Professional Writing, Personal Stakes: Rhetorical Empathy in Feedback Giving on Analytic Writing in the Intelligence Community

Rosemary Pinney

Advisor: Michelle LaFrance, PhD, Department of English

Committee Members: Courtney Wooten, Solon Simmons, Lisa Blankenship

Horizon Hall, #4225, https://gmu.zoom.us/j/92715030361?from=addon
February 27, 2026, 10:30 AM to 12:30 PM

Abstract:

This dissertation examines rhetorical empathy in the practice of giving feedback on analytic writing in the U.S. Intelligence Community (IC). Rhetorical empathy has been theorized primarily in pedagogical, public, and cultural contexts, where scholars have explored its role in teaching, civic discourse, and engagement across difference.

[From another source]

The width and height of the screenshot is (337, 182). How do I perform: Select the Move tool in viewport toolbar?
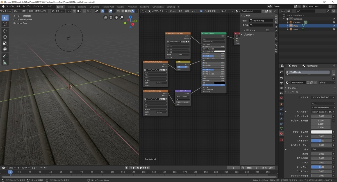pyautogui.click(x=5, y=31)

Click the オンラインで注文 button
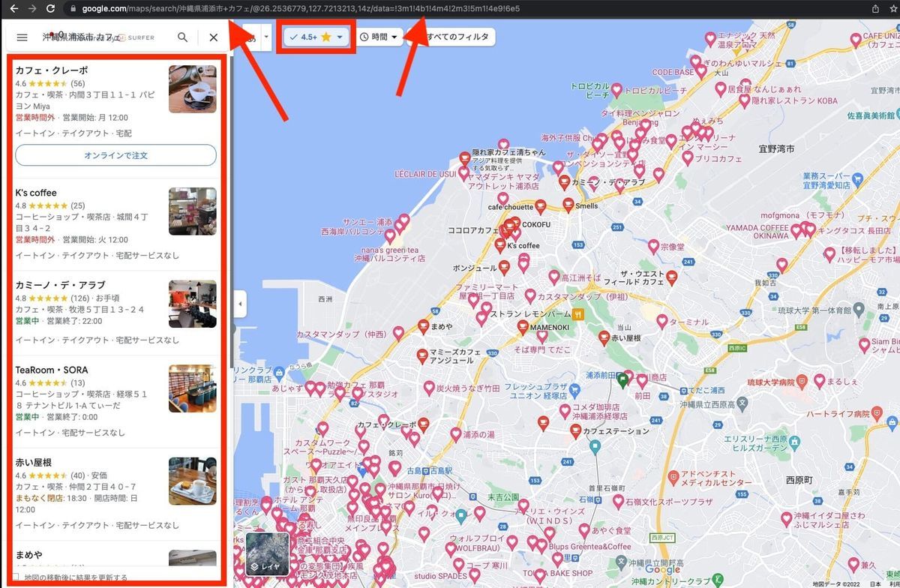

Much less attention has been given to how rhetorical empathy is taken up in high-stakes professional settings, particularly in institutional contexts where writing circulates under conditions of authority, responsibility, and time pressure. At the same time, research on professional writing feedback has rarely foregrounded the perspectives of those who give such feedback, especially in environments where feedback carries real consequences for writers, organizations, and downstream decision-making. Drawing on the IC as a revelatory site of professional writing, this study explores how seasoned analysts, managers, and analytic writing instructors describe their experiences giving feedback on analytic writing and considers what their accounts make visible about rhetorical empathy in this setting.

Lisa Blankenship’s theory of rhetorical empathy (2019) provides the primary conceptual framework for this study's examination of how rhetorical empathy is understood and taken up in participants' feedback-giving practice. The study combines constructivist grounded theory, situational analysis, and voice-centered relational methodology to examine participants’ lived experiences while remaining reflexive about my positionality as an experienced analyst, manager, and writing instructor within the same professional community. Across iterative cycles of coding, memoing, and mapping, I approach participants’ accounts as situated rhetorical knowledge rather than evidence to be abstracted from context. This analytic orientation allows the study’s methods to align with the relational and reflective commitments it seeks to understand.

Findings indicate that rhetorical empathy in feedback giving on analytic writing in the study's setting is experienced as an attuned, context-responsive practice that unfolds across relationships, institutional expectations, and ongoing interaction, and that cannot be reduced either to individual disposition or to a set of discrete communicative moves. Participants’ accounts extend Blankenship’s framework by placing rhetorical empathy within the situational ecology of feedback giving on analytic writing in the IC—an ecology shaped by the interplay of bodies, institutional demands and procedures, communicative practices, emotional undercurrents, and the tensions that gather around the work. Attuned empathy names the analytic refinement developed through this study to account for how rhetorical empathy becomes legible within that ecology as it is carried through relation and sustained across time.